[Gluster-devel] Re: AFR load-balancing
Jerker Nyberg
jerker at Update.UU.SE
Tue Nov 20 13:52:45 UTC 2007
On Mon, 19 Nov 2007, Krishna Srinivas wrote:
>> or even getting the client to choose another server than
>> the first I would get happy, this way I could scale the throughput when
>> when adding more servers. (But I could just let the clients read from them
>> selves in the mean time.)
>
> This can be done with "option read-subvolume" option in AFR right? Am I
> missing something? You can load AFR on the client side and configure
> each client for read from different subvol.
Yes, with "option read-subvolume a_local_disk_subvolume" this would work
fine. But for clients without local disks that are part of the
AFR-translator subvolumes I would need "option read-subvolume *" and a
scheduler that does not pick the same server for every read to a single
file. (For a high throughput, when I'm reading from the same file on many
clients.) Striping will probably work fine here as well, and all some of
the schedulers used with the union-translator - round robin, ALU and maybe
even the random scheduler.
But another favourite workload of mine (reading the same file from many
servers with random access where each request is 128-256 kBytes) would be
excellent to (like you are planning to introduce) stripe among the servers
so that parts of the data fits in the disk cache (or the io-cache
translator) on the servers.
>> Writes are slow, (since a client need to write to all servers, but
>> perhaps is it possible to stack the afrs on the server side and let the
>> servers do the replicating when writing... Hmmm...)
>
> Are you using write-behind?
Yes. But it was something else I had in mind.

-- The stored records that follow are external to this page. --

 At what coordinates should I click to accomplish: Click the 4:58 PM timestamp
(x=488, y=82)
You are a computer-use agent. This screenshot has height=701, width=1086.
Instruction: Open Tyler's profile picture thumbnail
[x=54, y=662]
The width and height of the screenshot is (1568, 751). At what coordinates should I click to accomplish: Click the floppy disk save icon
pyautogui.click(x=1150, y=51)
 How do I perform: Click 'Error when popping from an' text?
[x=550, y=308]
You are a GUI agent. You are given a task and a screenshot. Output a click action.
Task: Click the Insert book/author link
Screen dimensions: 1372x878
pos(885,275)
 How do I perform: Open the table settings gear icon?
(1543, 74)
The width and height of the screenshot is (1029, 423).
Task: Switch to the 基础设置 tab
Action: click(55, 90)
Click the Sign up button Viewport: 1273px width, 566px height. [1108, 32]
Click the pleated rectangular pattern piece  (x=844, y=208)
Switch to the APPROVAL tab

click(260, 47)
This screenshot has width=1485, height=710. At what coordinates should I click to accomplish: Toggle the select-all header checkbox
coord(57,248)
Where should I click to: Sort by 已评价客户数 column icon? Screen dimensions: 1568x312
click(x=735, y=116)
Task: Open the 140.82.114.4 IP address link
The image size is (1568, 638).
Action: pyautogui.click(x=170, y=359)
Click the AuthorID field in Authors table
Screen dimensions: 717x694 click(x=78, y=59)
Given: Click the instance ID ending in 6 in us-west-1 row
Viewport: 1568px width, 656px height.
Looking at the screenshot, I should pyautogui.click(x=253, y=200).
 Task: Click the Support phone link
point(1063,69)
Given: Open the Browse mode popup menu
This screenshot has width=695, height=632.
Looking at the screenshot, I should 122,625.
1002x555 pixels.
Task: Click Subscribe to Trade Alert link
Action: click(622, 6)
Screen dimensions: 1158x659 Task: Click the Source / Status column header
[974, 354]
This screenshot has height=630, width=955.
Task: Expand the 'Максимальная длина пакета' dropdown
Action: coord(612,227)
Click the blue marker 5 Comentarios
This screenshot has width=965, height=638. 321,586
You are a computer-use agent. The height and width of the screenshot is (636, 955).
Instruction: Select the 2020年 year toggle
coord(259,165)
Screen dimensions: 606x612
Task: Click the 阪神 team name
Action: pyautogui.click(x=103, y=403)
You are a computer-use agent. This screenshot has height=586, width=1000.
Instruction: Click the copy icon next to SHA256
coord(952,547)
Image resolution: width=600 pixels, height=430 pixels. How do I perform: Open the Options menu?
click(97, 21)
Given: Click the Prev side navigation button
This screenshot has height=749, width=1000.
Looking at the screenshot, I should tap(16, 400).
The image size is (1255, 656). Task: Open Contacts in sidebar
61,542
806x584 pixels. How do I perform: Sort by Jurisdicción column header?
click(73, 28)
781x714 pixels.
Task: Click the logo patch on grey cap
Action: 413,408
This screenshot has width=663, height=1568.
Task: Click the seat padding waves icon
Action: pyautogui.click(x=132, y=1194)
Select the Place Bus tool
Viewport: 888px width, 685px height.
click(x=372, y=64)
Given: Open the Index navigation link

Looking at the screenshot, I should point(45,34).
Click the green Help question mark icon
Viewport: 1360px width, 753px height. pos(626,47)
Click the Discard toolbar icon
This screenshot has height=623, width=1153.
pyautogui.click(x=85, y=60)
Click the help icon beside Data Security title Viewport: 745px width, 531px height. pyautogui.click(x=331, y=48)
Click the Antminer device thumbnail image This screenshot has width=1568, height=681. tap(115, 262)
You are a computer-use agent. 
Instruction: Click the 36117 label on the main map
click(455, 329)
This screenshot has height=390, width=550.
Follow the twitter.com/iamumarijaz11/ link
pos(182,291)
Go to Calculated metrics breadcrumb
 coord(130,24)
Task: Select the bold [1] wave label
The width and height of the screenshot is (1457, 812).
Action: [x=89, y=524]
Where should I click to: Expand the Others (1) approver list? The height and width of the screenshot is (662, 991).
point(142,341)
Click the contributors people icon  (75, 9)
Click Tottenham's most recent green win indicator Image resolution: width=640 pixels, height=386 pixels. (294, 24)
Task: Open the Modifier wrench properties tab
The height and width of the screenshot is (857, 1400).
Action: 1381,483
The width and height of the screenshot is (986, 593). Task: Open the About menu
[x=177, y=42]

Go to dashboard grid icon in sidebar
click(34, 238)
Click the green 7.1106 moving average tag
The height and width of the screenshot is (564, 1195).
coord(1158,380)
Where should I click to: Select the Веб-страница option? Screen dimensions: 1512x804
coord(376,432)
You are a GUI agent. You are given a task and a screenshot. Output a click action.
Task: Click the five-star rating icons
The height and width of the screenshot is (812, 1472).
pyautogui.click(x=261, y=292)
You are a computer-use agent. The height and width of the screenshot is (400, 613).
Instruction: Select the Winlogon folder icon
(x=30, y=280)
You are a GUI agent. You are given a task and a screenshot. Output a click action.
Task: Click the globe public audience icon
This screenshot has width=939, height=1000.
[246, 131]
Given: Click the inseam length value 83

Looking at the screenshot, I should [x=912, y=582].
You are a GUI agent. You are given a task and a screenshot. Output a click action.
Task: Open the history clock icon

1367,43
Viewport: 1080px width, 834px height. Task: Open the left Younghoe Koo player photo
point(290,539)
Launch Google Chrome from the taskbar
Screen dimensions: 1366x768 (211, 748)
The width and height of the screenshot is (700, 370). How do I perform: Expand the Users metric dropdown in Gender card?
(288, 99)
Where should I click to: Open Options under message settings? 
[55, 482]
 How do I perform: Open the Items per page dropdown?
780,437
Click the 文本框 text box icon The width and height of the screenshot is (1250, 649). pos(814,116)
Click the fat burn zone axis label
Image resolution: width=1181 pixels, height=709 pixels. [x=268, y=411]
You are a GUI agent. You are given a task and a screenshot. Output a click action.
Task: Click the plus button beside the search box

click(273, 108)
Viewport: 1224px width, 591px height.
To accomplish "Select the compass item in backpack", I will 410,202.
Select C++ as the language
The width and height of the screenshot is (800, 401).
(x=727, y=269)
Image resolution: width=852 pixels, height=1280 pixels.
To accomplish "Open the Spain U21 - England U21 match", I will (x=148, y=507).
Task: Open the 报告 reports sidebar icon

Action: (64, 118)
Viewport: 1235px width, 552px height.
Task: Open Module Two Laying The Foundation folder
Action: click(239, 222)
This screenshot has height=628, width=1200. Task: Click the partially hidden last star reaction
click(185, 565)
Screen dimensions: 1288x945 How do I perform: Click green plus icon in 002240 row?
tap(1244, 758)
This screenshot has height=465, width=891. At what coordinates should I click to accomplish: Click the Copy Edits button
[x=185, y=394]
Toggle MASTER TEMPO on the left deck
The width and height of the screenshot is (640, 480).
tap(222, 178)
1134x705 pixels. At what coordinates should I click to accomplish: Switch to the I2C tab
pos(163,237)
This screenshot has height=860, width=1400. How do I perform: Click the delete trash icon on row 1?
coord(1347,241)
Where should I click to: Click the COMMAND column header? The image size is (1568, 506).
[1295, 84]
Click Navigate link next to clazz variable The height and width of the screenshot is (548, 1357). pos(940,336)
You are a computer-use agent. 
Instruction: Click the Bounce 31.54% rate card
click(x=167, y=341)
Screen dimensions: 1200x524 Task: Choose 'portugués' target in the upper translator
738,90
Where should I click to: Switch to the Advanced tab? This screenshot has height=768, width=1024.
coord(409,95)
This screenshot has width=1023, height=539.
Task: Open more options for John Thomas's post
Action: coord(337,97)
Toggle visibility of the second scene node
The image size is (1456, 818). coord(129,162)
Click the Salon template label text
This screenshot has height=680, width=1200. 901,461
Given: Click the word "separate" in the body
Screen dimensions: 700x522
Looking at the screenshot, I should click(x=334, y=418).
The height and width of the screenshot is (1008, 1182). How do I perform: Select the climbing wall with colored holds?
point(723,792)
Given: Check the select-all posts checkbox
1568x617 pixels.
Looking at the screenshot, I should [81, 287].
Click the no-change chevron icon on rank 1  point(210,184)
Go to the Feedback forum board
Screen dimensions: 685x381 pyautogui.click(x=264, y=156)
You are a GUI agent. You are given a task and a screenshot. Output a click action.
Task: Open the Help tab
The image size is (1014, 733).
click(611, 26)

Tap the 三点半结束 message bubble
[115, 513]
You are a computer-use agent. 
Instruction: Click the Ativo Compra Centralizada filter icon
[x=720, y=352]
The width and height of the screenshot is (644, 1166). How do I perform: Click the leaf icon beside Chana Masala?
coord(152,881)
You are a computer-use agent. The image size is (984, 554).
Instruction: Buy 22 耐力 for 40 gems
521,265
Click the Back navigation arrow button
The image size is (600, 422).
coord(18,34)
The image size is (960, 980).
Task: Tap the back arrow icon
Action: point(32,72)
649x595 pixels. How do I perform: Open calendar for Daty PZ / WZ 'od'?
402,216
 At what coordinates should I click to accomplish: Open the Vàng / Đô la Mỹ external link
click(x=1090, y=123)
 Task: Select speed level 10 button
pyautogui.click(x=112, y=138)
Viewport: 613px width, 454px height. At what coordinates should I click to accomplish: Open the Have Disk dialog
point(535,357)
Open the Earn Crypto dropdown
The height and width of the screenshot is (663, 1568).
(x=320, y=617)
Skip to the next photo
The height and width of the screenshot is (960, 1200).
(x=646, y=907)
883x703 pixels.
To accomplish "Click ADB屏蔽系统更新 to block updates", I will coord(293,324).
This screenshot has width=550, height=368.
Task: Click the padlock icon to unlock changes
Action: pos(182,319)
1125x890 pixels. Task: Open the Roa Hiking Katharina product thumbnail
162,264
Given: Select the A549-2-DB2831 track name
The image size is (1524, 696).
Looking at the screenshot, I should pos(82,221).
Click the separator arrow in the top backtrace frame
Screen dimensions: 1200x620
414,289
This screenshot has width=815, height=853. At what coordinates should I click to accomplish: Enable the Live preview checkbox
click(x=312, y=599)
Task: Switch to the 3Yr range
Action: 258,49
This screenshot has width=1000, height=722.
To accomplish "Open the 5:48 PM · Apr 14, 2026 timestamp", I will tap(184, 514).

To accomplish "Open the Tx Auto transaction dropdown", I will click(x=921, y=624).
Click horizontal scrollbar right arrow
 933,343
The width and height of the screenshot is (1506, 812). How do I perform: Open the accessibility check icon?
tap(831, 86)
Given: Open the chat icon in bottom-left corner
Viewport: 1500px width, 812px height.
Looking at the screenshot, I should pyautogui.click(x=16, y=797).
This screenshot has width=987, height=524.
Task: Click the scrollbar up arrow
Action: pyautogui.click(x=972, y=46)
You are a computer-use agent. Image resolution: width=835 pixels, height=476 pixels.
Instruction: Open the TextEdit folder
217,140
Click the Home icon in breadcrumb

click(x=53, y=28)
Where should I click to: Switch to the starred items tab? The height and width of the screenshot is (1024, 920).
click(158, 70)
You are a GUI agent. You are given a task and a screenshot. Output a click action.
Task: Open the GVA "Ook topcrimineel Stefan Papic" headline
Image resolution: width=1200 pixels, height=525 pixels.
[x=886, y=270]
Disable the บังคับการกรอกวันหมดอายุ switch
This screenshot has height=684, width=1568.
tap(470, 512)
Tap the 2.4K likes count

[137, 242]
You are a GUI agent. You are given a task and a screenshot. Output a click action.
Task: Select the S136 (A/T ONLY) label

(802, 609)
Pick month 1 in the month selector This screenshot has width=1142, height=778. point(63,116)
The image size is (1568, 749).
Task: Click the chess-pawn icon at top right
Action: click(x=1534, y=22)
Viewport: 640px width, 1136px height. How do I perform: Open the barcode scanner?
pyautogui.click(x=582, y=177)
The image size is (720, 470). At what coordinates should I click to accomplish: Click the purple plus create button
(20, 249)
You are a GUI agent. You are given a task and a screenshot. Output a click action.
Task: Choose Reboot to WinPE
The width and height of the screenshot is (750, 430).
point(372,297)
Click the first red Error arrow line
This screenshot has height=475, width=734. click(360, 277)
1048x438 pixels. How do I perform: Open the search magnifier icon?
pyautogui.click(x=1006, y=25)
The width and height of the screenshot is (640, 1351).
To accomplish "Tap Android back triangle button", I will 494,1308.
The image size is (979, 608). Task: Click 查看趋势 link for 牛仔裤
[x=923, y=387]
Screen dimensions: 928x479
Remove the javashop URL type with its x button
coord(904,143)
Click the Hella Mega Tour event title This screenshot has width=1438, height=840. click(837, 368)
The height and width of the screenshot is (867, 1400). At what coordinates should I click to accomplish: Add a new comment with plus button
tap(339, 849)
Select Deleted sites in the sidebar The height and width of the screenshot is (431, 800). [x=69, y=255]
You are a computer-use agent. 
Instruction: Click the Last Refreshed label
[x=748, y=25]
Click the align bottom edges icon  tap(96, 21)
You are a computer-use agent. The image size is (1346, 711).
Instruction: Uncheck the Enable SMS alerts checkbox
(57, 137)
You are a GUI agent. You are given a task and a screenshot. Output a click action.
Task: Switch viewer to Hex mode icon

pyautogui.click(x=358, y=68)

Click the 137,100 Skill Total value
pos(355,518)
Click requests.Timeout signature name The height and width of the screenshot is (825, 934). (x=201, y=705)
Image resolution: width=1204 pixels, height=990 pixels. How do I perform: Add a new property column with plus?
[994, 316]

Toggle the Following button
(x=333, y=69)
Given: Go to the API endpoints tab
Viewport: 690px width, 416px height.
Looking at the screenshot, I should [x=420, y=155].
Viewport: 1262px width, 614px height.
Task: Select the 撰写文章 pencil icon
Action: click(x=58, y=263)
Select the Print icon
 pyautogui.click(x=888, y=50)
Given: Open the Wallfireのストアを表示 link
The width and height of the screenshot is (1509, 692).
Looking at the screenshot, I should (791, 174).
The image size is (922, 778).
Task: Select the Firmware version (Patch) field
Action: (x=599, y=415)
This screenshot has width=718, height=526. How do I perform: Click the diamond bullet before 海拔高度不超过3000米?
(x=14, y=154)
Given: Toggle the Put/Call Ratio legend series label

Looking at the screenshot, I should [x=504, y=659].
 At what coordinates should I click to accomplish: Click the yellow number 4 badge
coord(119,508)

I'll try to explain.
When reading from many nodes an afr-translator on the client with say 4
subvolumes are fine, since the data may be read directly from a single
node (which may stripe on two or more internal drives) and would fill up 1
Gbit/s to the client.
But a single client may only write at 1000/8/4 = 31 MByte/s since all data
will be sent four times, one time to each node.
So my thought was just if it is possible to combine the performance of a
server based afr-translator for writes and client-based afr-translator for
reads. I guess mounting the same files twice, once in a file system with a
server based AFR-translator (write) and once with a client based
AFR-translator (read) would get good throughput.
Regards,
Jerker Nyberg.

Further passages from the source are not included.